2) *Revert the world back to 7.2.* I don't know any ways of doing it except "make *world" commands that seems to be broken and helpless in my case. Googling I've found a post on one of sysadmins forums. Man copied /usr /bin /sbin /lib and some other folders from distro DVD to his system and told it was equal to rebuilding world. That's why I've asked if these 2 ways equal or even close to each other. If this is a completely bullshit then the first way is the only way of restoring the system.

SirDice, the cores were compiled with debug mode (it's turned on by default). That's why they weight that much. Compiling without it gives me the core weighted ~20MB. So it's fine I think


----------



## SirDice (Dec 23, 2009)

If you have access to the release cd you could try to mount it and navigate to the install files (most likely the src directory). From there run the install.sh script:
`# ./install.sh base bin sbin ubin usbin lib libexec sys tools include`
This should install only those parts of the base. Not sure if it contains everything you need to rebuild world though.


----------



## Const (Dec 24, 2009)

This command extracts sources to my /usr/src folder. They still need to be compiled with "make *world" if I'm not mistaken... So it doesn't work 

Another mad idea  Is it possible to build world on another 7.2 server, get it and install it on my sick server?
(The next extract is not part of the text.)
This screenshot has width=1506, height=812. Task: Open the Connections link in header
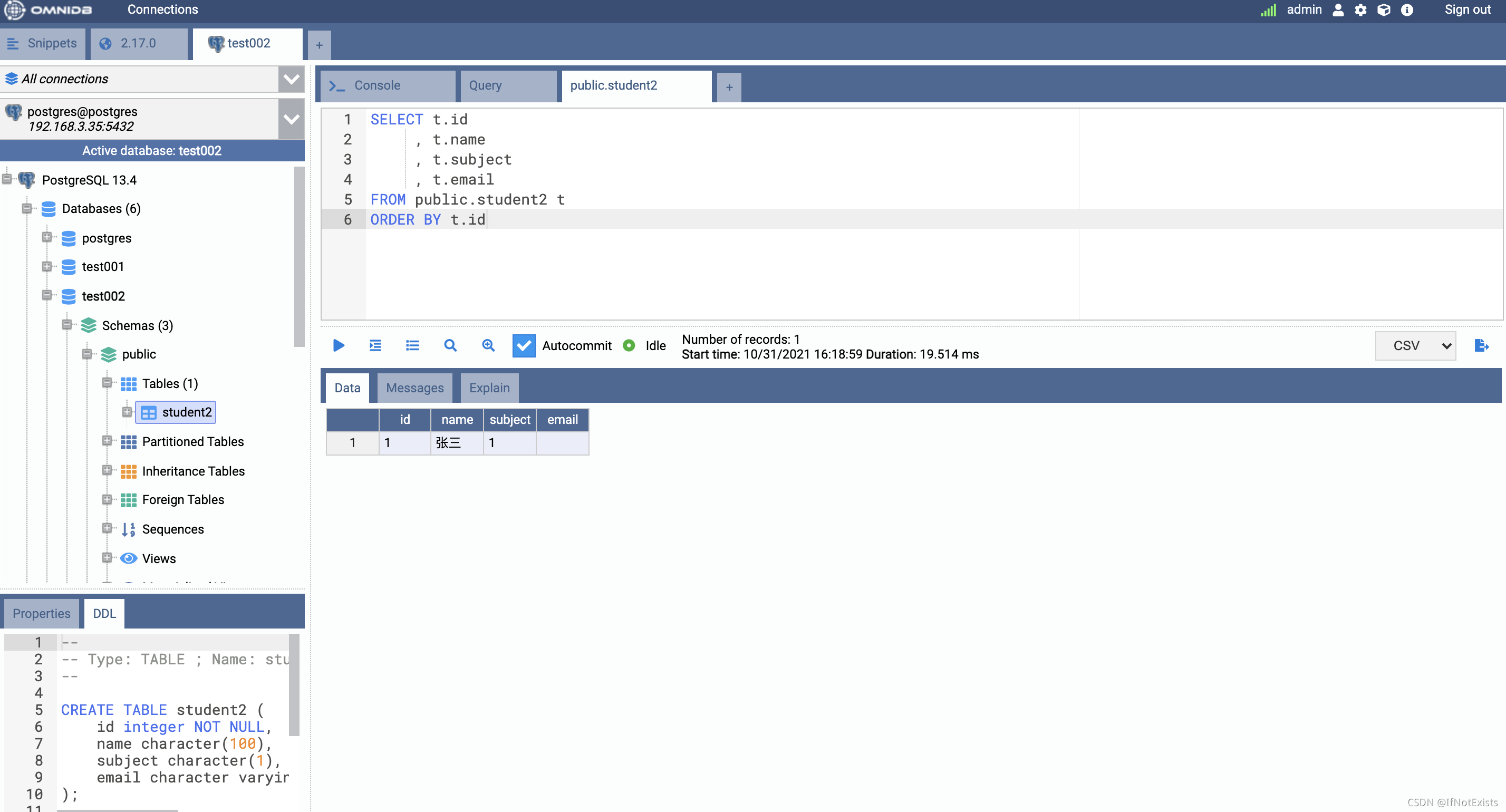point(162,10)

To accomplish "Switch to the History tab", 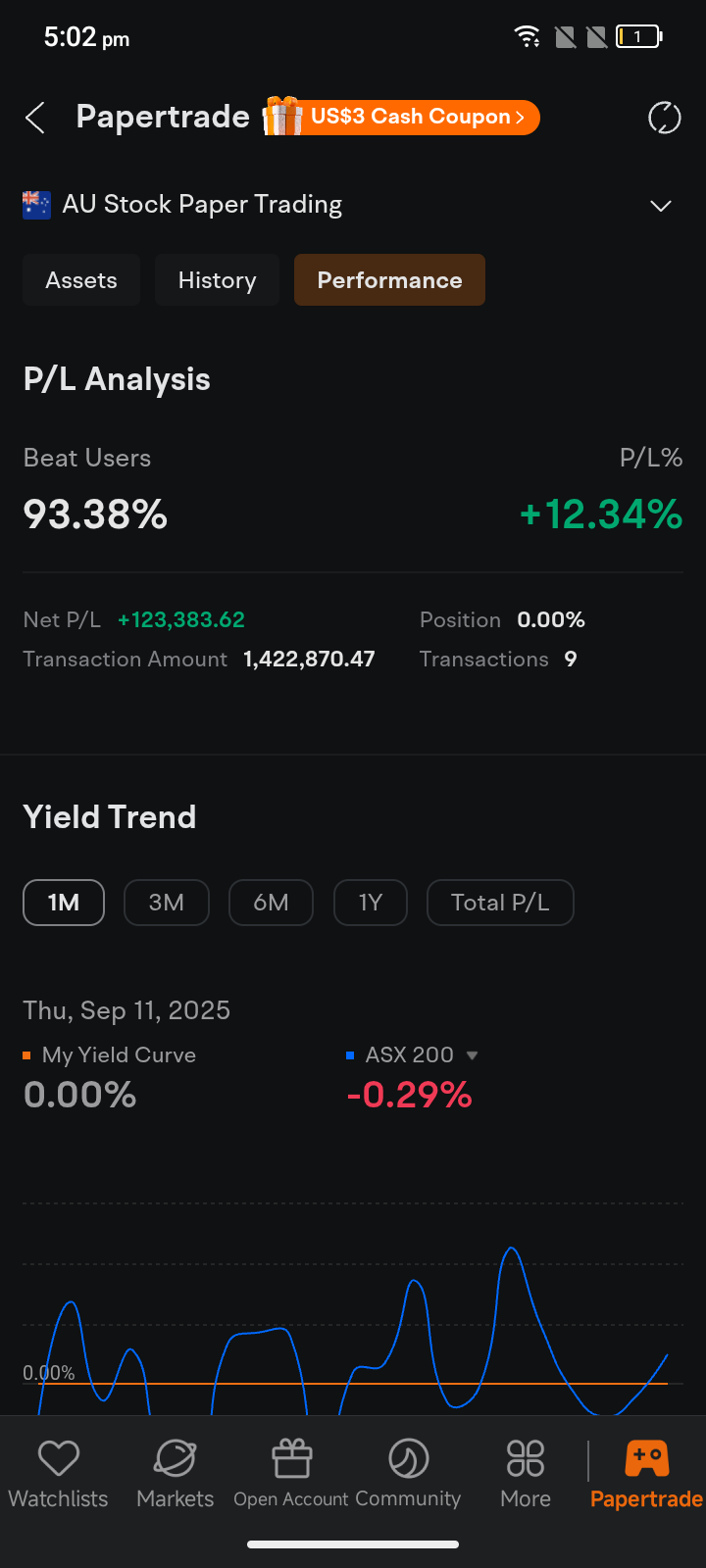I will [x=217, y=280].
Though they have different hardware configuration if it matters...

UPD: I've found this in handbook


> Secondly, it allows you to use NFS mounts to upgrade multiple machines on your network. If you have three machines, A, B and C that you want to upgrade, run make buildworld and make installworld on A. B and C should then NFS mount /usr/src and /usr/obj from A, and you can then run make installworld to install the results of the build on B and C.


/me crossing the fingers


----------



## SirDice (Dec 24, 2009)

Const said:
			
		

> Another mad idea  Is it possible to build world on another 7.2 server, get it and install it on my sick server? Though they have different hardware configuration if it matters...


That's how I update my machines. All you need is /usr/src and /usr/obj NFS exported (can be read-only). You can pre-build different kernels (I have about 4 of them). Once all the build(kernel|world) is done just mount /usr/src and /usr/obj on the destination and run install(kernel|world) there.


----------



## zeiz (Dec 26, 2009)

Excuse me guys, but is this problem cannot be solved with just 8.0 DVD (it has livefs)?


----------



## Const (Dec 26, 2009)

Installing the world built on another server failed with compile error and at this moment "ls" command stoped to work (it gives error in on of .ko modules, something about "fts_open" function). I'm bit tired for this week and better just reinstall the system. Thank you for your help guys, I've learnt a lot of things for these few days.

Morale: Think before doing anything.


----------



## phoenix (Dec 27, 2009)

You cannot use your current system to fix itself, since it is running a FreeBSD 7.2 kernel with a FreeBSD 8.0 world.  Pretty much anything you try to run will fail, due to incompatibilities between the kernel and the world.

You can run new kernels with old worlds, but you cannot run the reverse (which is what you have).

The only way to fix this is to re-install, or to boot using a LiveCD and mount the existing partitions and do an installworld/installkernel in there.

However, since you have tried multiple times to install different worlds, so you probably have a mix of 7.2 and 8.0 installed at the same time, the best bet, the best solution, is to just reinstall.


----------